Address situations where linear interpolation is insufficient for approximating \( \sigma_{s} (E \mid T) \) for certain values of \( E \) and \( T \).

Continuous Temperature

If there is continuous temperature dependence within in a Cell, then transporting a neutron within that Cell will require the use of delta tracking. A majorant cross section for that Cell will have to account for all possible temperatures \( T \) within the Cell. Moreover, the majorant cross section \( \Sigma_{m}(E) \) for a particular nuclide will have to include adjustments due to free gas scattering and thermal scattering where applicable. Specifically, if

• the target is a bound to a molecule and \( E < E_{\text{thermal}} \),

then we require that

\[ \forall T, \quad \Sigma_{t, \text{tsl}}(E \mid T) \leq \Sigma_{m}(E) \]

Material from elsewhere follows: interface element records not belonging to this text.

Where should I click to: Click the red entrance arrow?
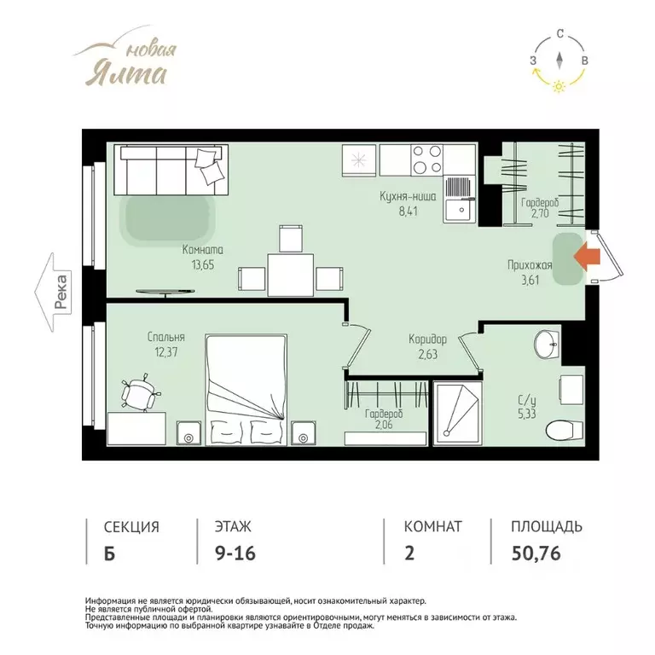point(588,256)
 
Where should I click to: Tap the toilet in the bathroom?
point(565,430)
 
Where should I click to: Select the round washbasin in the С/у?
point(547,345)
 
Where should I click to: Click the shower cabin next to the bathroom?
point(458,413)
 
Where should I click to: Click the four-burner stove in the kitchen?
point(427,159)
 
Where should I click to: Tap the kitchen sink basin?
point(460,210)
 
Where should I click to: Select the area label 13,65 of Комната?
point(203,265)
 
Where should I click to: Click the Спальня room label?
point(165,337)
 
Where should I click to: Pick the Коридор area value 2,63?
point(428,354)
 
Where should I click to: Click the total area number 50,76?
point(536,553)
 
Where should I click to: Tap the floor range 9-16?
point(235,553)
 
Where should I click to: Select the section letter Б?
point(109,554)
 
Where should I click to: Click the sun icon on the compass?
point(559,86)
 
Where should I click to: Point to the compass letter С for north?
point(560,34)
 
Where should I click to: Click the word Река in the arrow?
point(61,292)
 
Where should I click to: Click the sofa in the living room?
point(171,170)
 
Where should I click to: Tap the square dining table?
point(290,275)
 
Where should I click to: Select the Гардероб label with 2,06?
point(384,419)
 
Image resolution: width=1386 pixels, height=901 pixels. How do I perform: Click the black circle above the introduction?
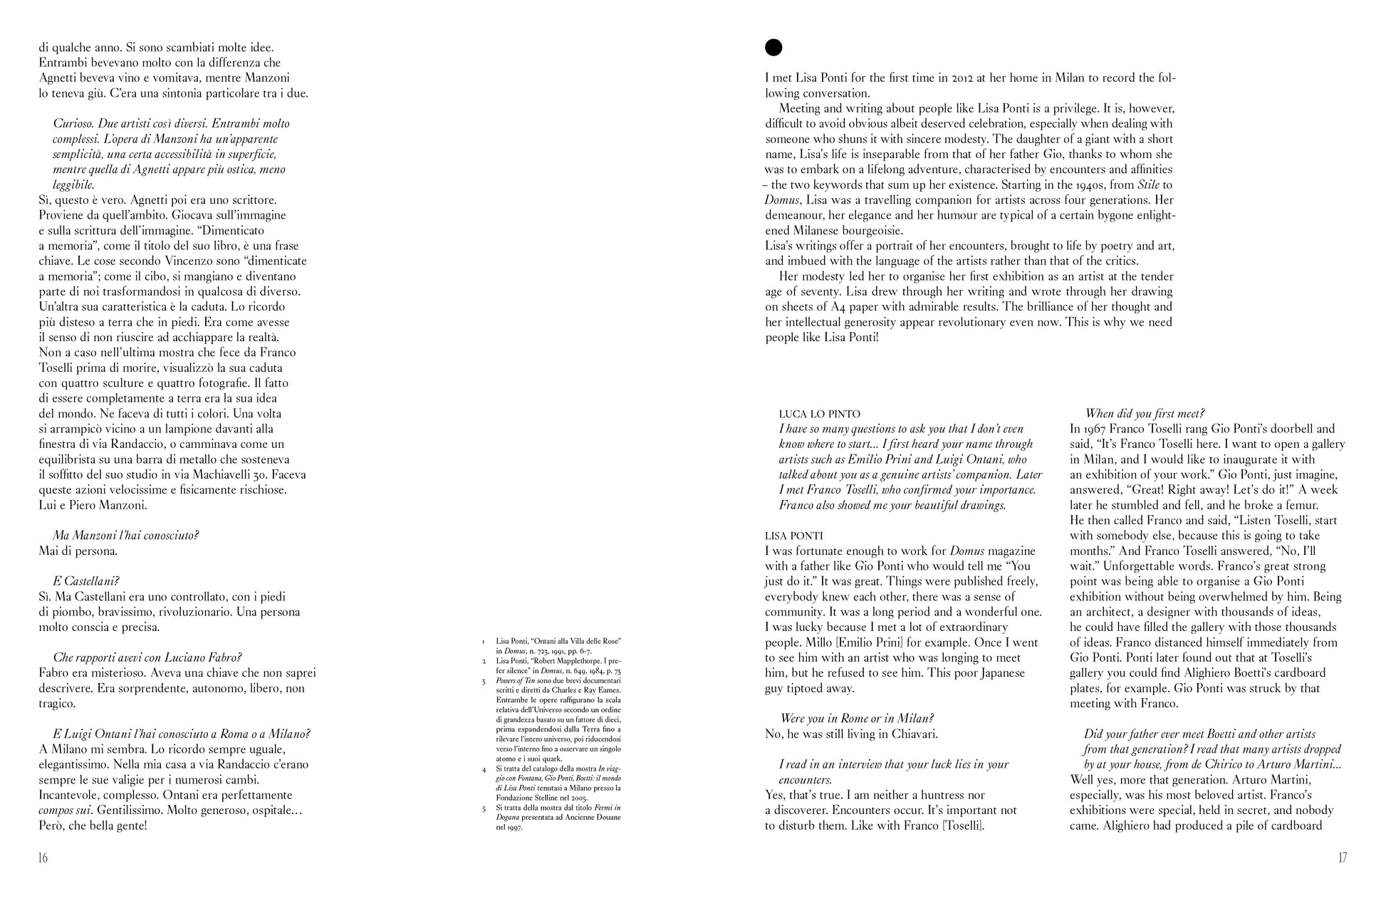[773, 48]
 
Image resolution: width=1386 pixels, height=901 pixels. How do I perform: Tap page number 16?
[43, 858]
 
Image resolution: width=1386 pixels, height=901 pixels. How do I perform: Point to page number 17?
[1342, 858]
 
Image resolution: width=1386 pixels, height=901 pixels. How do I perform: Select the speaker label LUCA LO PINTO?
[819, 414]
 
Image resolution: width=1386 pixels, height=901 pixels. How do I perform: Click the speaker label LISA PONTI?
[793, 536]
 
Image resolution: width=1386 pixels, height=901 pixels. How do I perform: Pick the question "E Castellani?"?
[86, 581]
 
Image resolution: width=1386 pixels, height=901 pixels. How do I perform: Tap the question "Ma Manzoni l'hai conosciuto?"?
[125, 536]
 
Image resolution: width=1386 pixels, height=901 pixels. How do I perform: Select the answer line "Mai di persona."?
[78, 551]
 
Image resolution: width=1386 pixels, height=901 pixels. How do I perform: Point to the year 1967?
[1085, 429]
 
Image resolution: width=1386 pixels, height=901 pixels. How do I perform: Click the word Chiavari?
[915, 734]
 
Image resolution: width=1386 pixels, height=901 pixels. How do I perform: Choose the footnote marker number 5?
[483, 808]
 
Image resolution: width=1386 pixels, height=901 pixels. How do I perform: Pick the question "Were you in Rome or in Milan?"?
[857, 719]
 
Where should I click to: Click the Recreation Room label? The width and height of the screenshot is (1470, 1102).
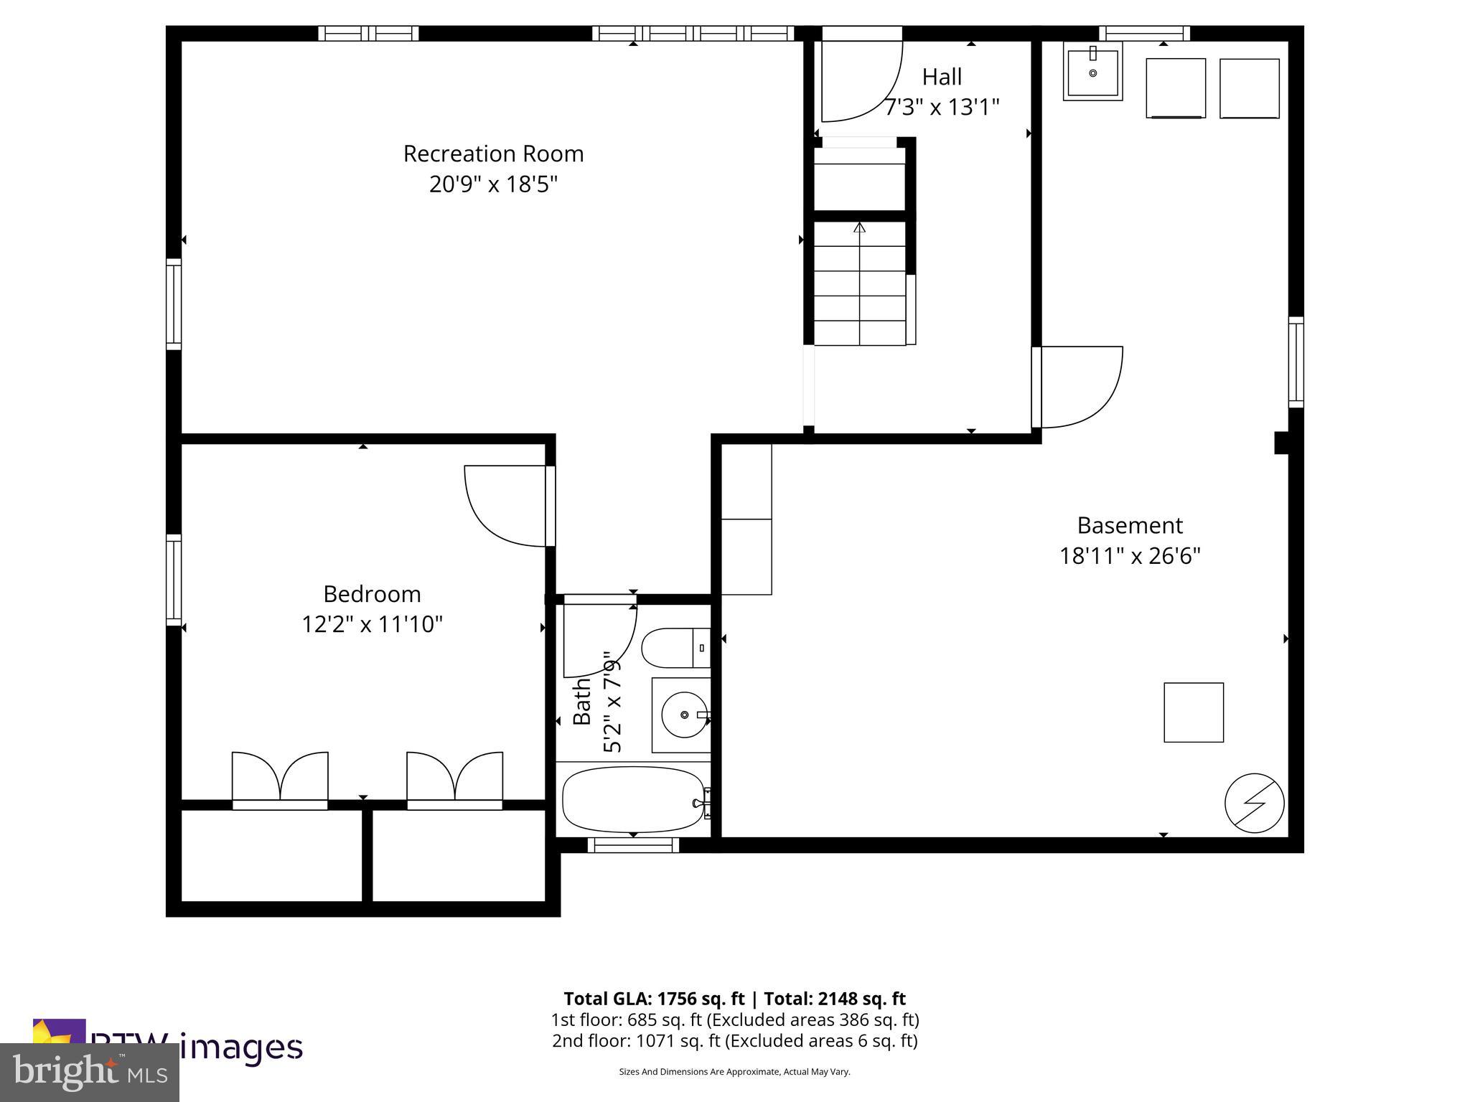[493, 154]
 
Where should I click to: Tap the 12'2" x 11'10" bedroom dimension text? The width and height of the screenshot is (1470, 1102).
[372, 624]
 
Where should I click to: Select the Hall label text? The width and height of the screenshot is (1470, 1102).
[942, 77]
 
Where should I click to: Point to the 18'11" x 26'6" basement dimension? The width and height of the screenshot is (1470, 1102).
[1130, 556]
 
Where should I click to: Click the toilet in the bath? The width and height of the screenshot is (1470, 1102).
[675, 648]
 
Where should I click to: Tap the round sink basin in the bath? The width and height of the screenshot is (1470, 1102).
[683, 715]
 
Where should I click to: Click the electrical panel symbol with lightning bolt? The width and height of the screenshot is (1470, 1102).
[1254, 803]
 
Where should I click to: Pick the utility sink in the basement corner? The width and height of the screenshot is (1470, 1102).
[1092, 71]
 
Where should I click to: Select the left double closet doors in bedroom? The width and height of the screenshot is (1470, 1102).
[280, 778]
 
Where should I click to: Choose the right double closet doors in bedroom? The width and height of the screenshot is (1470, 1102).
[454, 778]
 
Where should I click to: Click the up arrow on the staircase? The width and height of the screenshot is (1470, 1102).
[859, 228]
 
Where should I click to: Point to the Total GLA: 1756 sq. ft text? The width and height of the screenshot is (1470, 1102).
[656, 999]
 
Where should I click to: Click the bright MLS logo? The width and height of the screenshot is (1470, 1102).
[89, 1073]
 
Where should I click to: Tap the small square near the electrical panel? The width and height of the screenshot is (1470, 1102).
[1193, 712]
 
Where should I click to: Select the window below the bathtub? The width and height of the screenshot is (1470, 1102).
[633, 845]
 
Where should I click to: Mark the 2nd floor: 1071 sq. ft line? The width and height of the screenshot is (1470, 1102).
[734, 1041]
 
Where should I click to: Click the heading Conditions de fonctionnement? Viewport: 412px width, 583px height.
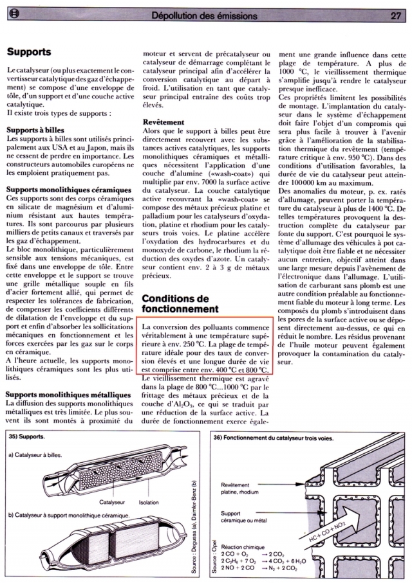click(176, 304)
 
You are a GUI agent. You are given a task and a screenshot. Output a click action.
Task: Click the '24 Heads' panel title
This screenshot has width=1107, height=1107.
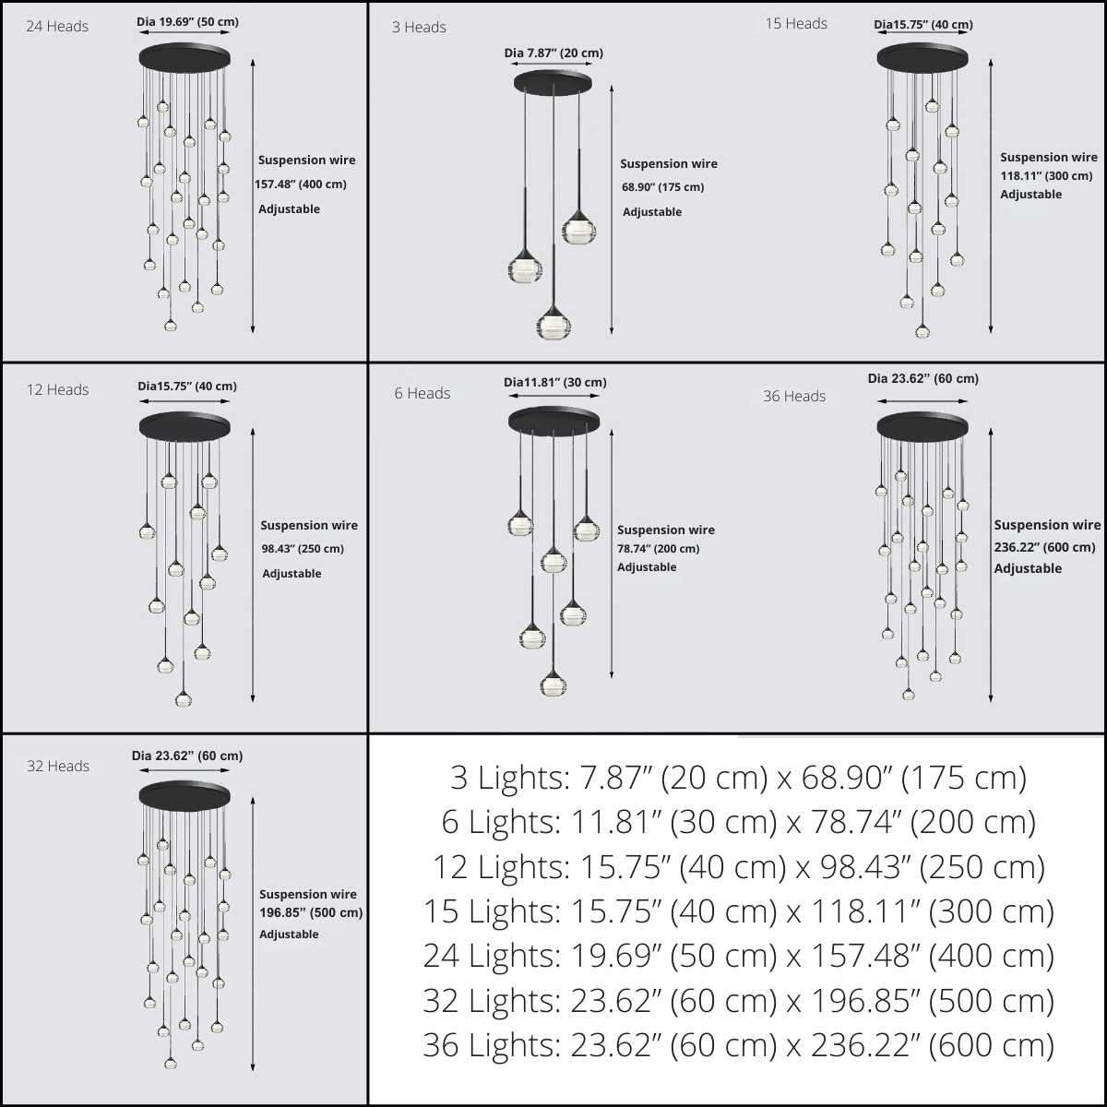[57, 27]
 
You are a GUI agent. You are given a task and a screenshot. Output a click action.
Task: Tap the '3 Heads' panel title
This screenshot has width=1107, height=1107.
[419, 28]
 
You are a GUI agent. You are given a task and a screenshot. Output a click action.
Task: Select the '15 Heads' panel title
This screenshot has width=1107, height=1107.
[796, 24]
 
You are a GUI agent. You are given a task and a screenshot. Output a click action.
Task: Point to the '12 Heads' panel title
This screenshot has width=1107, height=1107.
[57, 390]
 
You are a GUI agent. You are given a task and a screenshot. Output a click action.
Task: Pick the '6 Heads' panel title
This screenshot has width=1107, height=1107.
[423, 394]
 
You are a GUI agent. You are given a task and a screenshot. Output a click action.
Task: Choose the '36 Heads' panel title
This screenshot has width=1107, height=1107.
[794, 397]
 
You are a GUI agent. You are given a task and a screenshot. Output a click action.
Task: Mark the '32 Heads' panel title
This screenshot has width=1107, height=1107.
[58, 767]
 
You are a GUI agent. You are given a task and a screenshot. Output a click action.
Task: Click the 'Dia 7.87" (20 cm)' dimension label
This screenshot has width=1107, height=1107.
[554, 54]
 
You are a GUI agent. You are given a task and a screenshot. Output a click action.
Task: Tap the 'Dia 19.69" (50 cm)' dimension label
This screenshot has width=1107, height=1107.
[187, 22]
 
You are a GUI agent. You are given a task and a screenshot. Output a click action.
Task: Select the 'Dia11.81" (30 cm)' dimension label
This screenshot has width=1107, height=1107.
[555, 383]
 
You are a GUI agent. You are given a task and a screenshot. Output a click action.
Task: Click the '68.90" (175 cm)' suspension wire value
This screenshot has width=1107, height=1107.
[662, 187]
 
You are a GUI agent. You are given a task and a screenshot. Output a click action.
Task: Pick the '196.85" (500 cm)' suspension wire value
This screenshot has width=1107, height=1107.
[311, 913]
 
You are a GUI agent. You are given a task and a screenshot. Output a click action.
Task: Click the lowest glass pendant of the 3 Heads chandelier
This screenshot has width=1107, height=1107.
[553, 326]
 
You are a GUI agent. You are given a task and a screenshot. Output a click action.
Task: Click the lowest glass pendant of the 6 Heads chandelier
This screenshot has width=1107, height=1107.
[553, 684]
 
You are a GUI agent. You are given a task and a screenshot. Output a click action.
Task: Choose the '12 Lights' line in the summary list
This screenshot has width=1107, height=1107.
[738, 867]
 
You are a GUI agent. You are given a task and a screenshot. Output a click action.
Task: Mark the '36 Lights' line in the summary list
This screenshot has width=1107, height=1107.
[738, 1045]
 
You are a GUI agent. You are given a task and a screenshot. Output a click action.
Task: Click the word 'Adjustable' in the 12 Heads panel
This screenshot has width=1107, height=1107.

where \( \Sigma_{t, \text{tsl}} \) is the total cross section after the scattering cross section has been adjusted by integrating \( S(\alpha, \beta, T) \) (usually during data processing). Otherwise, if

• the target is not bound to a molecule and \( E < E_{\text{static}} \), or
• the target is bound to a molecule and \( E_{\text{thermal}} \leq E < E_\text{static} \),

then we require that

\[ \forall T, \quad \Sigma_{t, \text{free gas}}(E \mid T) \leq \Sigma_{m}(E) \]

where \( \Sigma_{t, \text{free gas}} \) is the total cross section after the scattering cross section has been adjusted due to free gas scattering. If neither case applies, then it must be the case that \( E_\text{thermal} \leq E \) and \( E_\text{static} \leq E \) so no thermal scattering adjustment or free gas adjustment is necessary, respectively.